Cerebras has revived its stock market plans with a public S-1 filing for a Nasdaq listing, reopening an IPO process that was derailed last year by national-security scrutiny around investor and customer G42. The Cerebras IPO filing does not yet set a price range or share count, but it puts the Sunnyvale company back in front of public-market investors as demand for AI infrastructure remains high.
In its own registration statement announcement, Cerebras said it intends to list its Class A common stock on Nasdaq under the ticker CBRS. Reuters reported that revenue for the year ended December 31, 2025 rose to $510 million from $290.3 million a year earlier, while the company moved to a profit on a per-share basis. Morgan Stanley, Citigroup, Barclays and UBS are leading the offering.
The company is best known for its wafer-scale AI architecture, which it has positioned as an alternative to more conventional GPU-based systems, especially for inference workloads where latency and memory movement are critical. As previously reported by eeNews Europe when Cerebras' earlier filing highlighted its dependence on G42, the financing story has long been tied to customer concentration as well as geopolitics.

**DATA**
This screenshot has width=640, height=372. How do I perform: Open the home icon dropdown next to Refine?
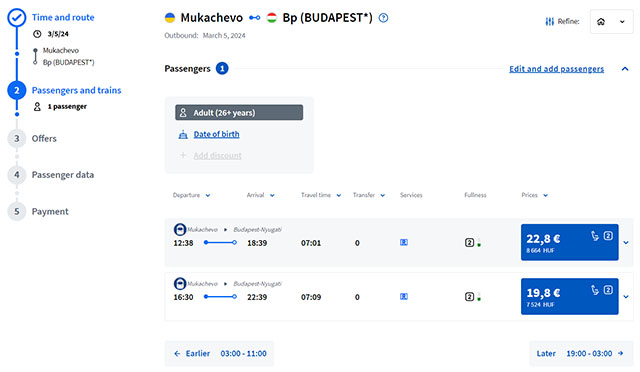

**REQUIRED ACTION**
Please summarize the article above on the Cerebras IPO filing in two sentences.

**TASK SOLUTION**
Cerebras has made a public S-1 filing to list its Class A common stock on Nasdaq under the ticker CBRS, reviving an IPO process that national-security scrutiny around investor and customer G42 derailed last year. The filing does not yet set a price range or share count, and Reuters reported that revenue for 2025 rose to $510 million from $290.3 million, with Morgan Stanley, Citigroup, Barclays and UBS leading the offering.